> **Quoted passage**:
Thanks for the rundown on your new tank! Protein skimmers are a great addition to any seahorse tank regardless of what other filtration it may have. That’s a wonderful piece of equipment to have and I’m pleased to see that you have one installed on your seahorse tank. However, you should not be operating a protein skimmer until after your new aquarium has cycled and the biological filtration has been established. Otherwise, the beneficial work that a protein skimmer does by removing dissolved organics before they enter the nitrogen cycle can actually prolong the cycling process and reduce the population of beneficial nitrifying bacteria somewhat. So don’t operate your skimmer for the time being, Kris. Wait until your aquarium has completely cycled and you are ready to add your seahorses. Running your protein skimmer at that time will help increase the carrying capacity of your aquarium, whereas operating it now can reduce the carrying capacity in the short-term by limiting the number of beneficial nitrifying bacteria that build up within the biofilter to a degree. In other words, if the protein skimmer wasn’t removing dissolved organics before they entered the nitrogen cycle, there would be more ammonia to feed the nitrifying bacteria in your biofilter, which is what you want while the aquarium is cycling.
Okay, with a protein skimmer ready to go when the time is right to begin operating it, and two external filters to move water and provide mechanical and chemical filtration as needed, you should be in good shape providing at least one of those external filters also has biological filtration ability. Does either your canister filter or the other external filter include bio-balls, a sponge, or other porous media to encourage the growth of a dense population of aerobic bacteria, Kris? (Prefilters and filter floss don’t count, since they need to be removed and cleaned or replaced regularly, which disrupts or eliminates any beneficial bacteria that may have been growing on or within them.) If either of your external filters includes such bio-media, then you’re new tank should be in good shape in terms of biofiltration once it has completely cycled.

> **Records**:

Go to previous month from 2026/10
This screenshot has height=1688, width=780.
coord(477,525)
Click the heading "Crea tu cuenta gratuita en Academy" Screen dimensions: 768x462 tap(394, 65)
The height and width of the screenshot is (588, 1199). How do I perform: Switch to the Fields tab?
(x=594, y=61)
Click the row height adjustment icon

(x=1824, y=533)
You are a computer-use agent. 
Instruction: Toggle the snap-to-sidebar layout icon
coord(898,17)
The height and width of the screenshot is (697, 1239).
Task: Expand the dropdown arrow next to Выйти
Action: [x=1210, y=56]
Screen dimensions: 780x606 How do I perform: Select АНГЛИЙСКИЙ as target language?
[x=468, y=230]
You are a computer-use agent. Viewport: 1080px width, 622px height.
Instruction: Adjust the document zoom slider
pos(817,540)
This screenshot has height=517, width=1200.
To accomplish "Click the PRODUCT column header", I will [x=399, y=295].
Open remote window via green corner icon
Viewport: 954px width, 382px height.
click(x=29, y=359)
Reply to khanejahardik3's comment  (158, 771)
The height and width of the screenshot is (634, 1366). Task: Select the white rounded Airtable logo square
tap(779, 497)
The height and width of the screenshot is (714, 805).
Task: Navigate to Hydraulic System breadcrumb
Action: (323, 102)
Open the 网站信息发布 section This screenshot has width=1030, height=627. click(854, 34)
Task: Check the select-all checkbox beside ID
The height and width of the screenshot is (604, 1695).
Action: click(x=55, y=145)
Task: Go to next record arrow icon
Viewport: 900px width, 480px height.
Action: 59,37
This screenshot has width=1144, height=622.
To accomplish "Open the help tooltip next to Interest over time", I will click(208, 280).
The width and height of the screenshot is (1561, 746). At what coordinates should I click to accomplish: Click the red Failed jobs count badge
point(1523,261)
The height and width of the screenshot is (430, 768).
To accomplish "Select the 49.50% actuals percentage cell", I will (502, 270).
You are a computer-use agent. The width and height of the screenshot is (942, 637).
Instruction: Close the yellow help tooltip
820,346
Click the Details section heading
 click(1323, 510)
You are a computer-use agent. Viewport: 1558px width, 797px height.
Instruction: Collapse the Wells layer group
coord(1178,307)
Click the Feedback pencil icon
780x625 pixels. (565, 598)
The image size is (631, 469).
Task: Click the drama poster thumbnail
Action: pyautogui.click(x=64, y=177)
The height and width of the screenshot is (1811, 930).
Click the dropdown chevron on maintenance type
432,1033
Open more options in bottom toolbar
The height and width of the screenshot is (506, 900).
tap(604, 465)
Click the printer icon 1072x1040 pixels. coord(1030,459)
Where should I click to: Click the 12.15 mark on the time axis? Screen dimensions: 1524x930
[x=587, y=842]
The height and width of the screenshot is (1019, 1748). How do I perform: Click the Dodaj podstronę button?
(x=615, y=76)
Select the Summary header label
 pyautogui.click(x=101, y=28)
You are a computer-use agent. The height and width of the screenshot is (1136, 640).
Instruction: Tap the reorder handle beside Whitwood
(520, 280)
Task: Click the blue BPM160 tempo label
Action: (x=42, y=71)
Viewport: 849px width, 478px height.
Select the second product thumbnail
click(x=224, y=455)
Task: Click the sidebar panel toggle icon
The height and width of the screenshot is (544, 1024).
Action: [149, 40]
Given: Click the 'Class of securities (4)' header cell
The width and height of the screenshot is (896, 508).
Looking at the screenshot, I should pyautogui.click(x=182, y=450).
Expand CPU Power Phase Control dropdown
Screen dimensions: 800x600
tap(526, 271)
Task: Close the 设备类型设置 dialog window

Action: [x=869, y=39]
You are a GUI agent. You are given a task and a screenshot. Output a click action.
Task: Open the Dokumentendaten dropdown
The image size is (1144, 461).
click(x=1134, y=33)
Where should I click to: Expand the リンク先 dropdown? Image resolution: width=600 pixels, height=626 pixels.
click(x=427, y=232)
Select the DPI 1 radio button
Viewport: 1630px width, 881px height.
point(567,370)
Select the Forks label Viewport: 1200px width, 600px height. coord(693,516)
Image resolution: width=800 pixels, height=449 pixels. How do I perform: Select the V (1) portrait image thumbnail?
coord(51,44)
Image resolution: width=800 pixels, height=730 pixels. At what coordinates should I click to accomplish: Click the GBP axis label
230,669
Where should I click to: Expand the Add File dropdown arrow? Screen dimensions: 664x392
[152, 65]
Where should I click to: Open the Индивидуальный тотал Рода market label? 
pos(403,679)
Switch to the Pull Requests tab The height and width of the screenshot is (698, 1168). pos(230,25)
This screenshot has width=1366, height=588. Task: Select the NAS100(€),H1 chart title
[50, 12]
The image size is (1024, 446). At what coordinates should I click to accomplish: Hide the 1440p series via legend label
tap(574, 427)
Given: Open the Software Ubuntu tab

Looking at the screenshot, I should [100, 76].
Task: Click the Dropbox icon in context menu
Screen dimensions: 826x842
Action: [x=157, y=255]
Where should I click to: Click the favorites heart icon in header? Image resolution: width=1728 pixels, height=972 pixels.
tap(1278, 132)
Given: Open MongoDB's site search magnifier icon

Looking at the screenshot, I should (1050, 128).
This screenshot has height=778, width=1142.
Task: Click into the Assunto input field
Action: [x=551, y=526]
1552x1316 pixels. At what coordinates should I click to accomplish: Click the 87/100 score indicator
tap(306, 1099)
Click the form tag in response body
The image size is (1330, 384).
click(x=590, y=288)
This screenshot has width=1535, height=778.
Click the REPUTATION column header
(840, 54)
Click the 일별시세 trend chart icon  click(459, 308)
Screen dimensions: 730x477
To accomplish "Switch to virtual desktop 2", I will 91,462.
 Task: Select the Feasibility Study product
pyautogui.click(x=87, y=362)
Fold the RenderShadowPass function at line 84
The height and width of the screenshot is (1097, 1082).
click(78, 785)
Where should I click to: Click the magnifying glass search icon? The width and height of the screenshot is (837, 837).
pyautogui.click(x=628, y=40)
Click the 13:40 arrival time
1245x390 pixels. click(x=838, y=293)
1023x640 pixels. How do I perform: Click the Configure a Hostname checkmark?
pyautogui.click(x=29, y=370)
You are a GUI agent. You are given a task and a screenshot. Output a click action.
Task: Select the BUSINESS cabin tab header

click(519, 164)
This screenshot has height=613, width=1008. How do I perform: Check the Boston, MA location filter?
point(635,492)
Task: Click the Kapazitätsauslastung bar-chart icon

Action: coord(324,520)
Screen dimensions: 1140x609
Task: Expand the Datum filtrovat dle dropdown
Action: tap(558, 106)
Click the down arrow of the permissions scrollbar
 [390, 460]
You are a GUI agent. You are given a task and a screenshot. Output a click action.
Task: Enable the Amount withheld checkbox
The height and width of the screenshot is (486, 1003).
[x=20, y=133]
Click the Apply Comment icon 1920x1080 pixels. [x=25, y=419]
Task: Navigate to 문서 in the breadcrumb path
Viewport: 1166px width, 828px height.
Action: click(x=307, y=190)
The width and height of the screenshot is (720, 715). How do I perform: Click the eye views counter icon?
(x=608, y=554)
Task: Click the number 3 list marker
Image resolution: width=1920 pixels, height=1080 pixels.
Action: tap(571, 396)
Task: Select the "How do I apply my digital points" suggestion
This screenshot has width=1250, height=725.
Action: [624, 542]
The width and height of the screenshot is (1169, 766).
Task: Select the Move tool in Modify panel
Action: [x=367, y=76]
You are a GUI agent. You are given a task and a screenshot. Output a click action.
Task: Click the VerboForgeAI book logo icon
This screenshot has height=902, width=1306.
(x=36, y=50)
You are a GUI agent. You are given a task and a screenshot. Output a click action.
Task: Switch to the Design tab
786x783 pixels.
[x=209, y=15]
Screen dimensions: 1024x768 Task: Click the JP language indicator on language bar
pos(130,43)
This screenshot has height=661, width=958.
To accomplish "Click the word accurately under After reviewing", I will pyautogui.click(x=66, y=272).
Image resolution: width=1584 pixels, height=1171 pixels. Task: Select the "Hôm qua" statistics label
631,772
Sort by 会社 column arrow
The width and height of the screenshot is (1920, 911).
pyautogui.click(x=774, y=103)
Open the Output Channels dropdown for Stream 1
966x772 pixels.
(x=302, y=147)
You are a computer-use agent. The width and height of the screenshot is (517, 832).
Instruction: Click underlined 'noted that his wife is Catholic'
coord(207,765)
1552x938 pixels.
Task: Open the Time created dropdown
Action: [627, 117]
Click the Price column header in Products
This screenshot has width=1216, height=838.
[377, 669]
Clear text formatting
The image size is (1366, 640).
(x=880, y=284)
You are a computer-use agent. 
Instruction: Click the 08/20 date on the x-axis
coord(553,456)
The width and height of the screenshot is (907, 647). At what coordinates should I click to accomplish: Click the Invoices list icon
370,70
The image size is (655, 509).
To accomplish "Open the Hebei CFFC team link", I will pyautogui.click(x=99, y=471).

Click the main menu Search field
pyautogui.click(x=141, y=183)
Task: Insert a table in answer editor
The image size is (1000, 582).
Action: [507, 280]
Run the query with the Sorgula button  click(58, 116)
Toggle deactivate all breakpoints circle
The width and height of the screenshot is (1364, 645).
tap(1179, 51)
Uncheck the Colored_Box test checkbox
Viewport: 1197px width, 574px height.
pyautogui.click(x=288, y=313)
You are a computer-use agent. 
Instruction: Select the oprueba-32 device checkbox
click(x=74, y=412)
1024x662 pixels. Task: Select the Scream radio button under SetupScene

> **Task requirements**:
(1) In the seahorse tank advice, when should Kris begin running the protein skimmer?
(2) Please write the next part of the seahorse tank advice, picking up after its final sentence.
Ignore the lines; they have nothing to do with this.

> **Answers for the exercise**:
(1) After the aquarium has completely cycled and Kris is ready to add the seahorses.

(2)
In that case, just be aware that the biofilter may need a week or two to adjust to the heavier bioload when you add the new seahorses, so feed them sparingly at first and keep an eye out for transient ammonia spikes after heavy feeding. Providing you acclimate the new arrivals properly and avoid overfeeding them, you should be good to go.
When it comes to adding live rock to your aquarium, that can be done at any time before or after your seahorses arrive providing you obtain live rock that has been precured. Live rock already contains its full complement of nitrifying and denitrifying bacteria, so as long as it’s been precured to avoid the die off of delicate sessile organisms that inhabit the rock, it can go directly into your aquarium and doesn’t need to be cycled per se. In essence, you can add instant biofiltration ability as well as denitrification to help control nitrite levels by adding precured live rock anytime you wish. However, for a seahorse tank, it’s always a good idea to run the live rock through the usual "debugging" procedures first in order to minimize the amount of bristleworms or unwanted hitchhikers that may be transferred into the aquarium along with the rock.
Best of luck with your new aquaria, Kris!